Methods We analyzed prospectively collected RWD from 1309 LBCL patients treated with anti-CD19 CAR T therapy across 23 institutions since 2019, enrolled in the Italian multicenter prospective CART-SIE study. Of the 1309 patients, 779 were included in the analysis after excluding those diagnosed with Mantle Cell Lymphoma (MCL), those receiving lisocabtagene maraleucel, or treated with CAR T in second line, and those for whom PFS could not be computed. Eligible patients had Diffuse Large B-cell Lymphoma (DLBCL, n=508), Primary Mediastinal B-cell Lymphoma (PMBCL, n=85), High-Grade B-cell Lymphoma (HGBCL, n=126), or transformed Follicular Lymphoma (tFL, n=50), and received tisagenlecleucel (n=345) or axicabtagene ciloleucel (n=431) as third-line therapy or beyond. A small subset (~8%) from a single center was used for external validation. The remaining cohort was split into training and test sets (80–20%) using stratification based on PFS status. Five ML survival models, with continuous PFS as the outcome, were trained using 22 pre-leukapheresis clinical and inflammatory variables. Feature selection, hyperparameter tuning, and stratified cross-validation (CV) were conducted on the training set. Explainability was assessed using SHapley Additive exPlanations (SHAP), enabling interpretation of both global and patient-specific predictions.

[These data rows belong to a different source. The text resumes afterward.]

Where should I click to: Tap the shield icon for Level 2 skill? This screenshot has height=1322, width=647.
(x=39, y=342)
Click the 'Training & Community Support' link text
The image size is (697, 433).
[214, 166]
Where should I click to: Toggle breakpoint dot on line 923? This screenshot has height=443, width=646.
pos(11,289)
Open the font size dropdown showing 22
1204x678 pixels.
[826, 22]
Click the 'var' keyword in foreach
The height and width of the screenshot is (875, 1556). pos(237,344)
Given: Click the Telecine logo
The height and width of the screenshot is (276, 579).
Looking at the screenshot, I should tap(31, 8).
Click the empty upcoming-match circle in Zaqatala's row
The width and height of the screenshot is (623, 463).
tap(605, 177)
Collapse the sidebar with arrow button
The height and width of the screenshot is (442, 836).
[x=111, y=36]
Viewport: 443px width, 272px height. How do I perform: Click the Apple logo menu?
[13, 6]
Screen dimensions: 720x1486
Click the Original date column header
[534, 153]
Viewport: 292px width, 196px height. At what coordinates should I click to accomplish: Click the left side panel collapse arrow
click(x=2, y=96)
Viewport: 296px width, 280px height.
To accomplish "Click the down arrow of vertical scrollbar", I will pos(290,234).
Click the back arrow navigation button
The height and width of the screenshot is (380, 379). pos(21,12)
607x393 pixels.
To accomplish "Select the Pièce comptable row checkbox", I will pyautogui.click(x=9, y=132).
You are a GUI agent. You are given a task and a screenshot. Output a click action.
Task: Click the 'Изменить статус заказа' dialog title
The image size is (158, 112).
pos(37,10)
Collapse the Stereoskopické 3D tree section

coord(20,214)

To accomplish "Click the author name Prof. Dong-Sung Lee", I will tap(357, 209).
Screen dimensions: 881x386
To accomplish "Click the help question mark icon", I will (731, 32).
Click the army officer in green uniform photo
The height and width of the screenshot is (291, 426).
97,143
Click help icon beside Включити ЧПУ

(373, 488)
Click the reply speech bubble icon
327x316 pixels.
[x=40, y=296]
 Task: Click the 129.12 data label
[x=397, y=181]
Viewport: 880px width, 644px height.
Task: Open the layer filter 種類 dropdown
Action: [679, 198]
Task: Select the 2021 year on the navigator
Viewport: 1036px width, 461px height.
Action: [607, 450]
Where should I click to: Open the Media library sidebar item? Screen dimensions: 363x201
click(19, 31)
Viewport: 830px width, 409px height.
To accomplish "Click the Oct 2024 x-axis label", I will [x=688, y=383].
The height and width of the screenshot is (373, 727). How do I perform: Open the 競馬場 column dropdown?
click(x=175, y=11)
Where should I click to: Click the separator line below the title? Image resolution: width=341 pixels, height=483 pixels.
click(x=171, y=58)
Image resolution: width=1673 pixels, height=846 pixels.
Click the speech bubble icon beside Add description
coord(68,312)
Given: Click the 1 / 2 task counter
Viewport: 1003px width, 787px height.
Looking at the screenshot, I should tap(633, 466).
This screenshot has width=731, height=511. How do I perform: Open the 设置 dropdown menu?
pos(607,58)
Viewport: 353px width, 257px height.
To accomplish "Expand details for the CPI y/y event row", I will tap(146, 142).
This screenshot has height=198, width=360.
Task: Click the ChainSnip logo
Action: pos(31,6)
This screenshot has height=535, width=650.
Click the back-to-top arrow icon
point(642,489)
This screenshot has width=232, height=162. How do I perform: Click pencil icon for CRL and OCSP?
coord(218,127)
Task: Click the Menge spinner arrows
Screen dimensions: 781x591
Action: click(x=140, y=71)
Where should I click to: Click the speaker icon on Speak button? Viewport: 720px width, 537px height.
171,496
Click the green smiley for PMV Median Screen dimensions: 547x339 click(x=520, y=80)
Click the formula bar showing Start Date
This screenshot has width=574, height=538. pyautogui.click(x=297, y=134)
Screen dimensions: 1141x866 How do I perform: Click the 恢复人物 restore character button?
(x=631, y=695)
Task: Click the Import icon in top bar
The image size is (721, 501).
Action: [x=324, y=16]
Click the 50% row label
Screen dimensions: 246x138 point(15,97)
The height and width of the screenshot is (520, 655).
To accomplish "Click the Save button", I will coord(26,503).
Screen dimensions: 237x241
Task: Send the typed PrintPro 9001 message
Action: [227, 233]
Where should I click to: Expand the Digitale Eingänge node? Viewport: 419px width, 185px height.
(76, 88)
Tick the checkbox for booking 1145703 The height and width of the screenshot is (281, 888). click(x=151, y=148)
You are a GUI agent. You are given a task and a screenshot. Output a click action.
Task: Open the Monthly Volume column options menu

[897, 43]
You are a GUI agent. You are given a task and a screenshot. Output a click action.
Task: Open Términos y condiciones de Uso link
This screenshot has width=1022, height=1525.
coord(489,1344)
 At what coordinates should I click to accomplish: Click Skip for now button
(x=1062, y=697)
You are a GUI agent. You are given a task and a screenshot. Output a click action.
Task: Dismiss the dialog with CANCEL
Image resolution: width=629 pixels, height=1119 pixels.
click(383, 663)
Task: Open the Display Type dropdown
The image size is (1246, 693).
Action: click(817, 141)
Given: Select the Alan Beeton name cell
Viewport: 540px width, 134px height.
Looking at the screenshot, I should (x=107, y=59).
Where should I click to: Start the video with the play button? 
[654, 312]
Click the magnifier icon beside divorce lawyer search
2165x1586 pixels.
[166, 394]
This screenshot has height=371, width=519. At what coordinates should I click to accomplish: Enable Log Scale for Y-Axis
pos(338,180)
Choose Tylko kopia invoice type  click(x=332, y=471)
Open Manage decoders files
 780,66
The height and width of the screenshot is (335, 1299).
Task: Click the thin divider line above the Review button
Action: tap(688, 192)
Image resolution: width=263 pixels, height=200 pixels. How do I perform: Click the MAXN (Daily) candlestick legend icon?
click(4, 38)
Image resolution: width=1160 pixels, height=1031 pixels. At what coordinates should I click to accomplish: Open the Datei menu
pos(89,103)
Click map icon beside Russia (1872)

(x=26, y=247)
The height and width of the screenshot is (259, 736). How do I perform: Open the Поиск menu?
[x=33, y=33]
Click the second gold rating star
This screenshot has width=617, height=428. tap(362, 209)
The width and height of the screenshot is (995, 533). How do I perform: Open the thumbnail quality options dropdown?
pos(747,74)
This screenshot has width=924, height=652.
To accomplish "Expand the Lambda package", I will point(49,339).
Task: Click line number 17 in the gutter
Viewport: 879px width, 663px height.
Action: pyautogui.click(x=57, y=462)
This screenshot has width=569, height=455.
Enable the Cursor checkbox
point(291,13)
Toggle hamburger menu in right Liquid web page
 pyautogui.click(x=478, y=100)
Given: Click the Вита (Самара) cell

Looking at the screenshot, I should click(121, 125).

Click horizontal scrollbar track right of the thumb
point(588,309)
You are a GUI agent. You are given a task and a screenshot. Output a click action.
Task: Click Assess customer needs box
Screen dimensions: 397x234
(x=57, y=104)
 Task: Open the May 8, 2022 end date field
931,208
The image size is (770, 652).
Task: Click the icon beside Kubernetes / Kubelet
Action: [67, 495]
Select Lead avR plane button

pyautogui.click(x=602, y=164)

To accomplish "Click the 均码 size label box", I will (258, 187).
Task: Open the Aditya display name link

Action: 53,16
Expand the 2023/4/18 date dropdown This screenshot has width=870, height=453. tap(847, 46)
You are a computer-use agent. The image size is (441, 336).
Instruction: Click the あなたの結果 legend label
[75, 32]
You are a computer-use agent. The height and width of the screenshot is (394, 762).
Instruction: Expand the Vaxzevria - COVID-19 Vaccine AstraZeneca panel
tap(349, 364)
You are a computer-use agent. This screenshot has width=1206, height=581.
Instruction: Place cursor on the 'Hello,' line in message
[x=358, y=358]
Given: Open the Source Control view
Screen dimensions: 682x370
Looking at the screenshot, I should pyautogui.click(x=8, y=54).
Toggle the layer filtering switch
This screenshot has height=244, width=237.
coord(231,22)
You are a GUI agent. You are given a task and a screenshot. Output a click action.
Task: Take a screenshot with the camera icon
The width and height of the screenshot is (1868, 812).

Results All models consistently identified LDH, bulky disease, hemoglobin (Hb), and prior autologous stem cell transplant (ASCT) as key predictors. The Extra Survival Trees model, trained on univariately selected features, achieved a concordance index (C-index) of 0.68, 0.67 (±0.05), and 0.68 on the training, CV, and test sets, respectively and was selected as the best-performing model. SHAP analysis on test set predictions confirmed known prognostic factors, including elevated LDH, bulky disease, low Hb and platelet count, high ferritin, and absence of ASCT, as associated with poorer outcomes. Although external validation performance was lower (C-index = 0.55), likely due to differences in follow-up (median follow-up 6 vs. 19 and 17 months in train and test sets, respectively) and censoring, the model showed stable results on internal test data, providing support for its generalizability.

Conclusion An ML model based on a limited set of routinely available pre-leukapheresis variables (bulky disease, LDH, ASCT, Hb, ferritin levels, platelet count) can predict PFS in LBCL patients undergoing CAR T therapy. While further validation is needed, especially across heterogeneous centers, the model's simplicity and interpretability make it promising for clinical integration. A clinician-facing ML tool derived from this work will be presented and could allow real-time risk prediction using six key inputs, with transparent SHAP-based visual explanations to support personalized treatment planning.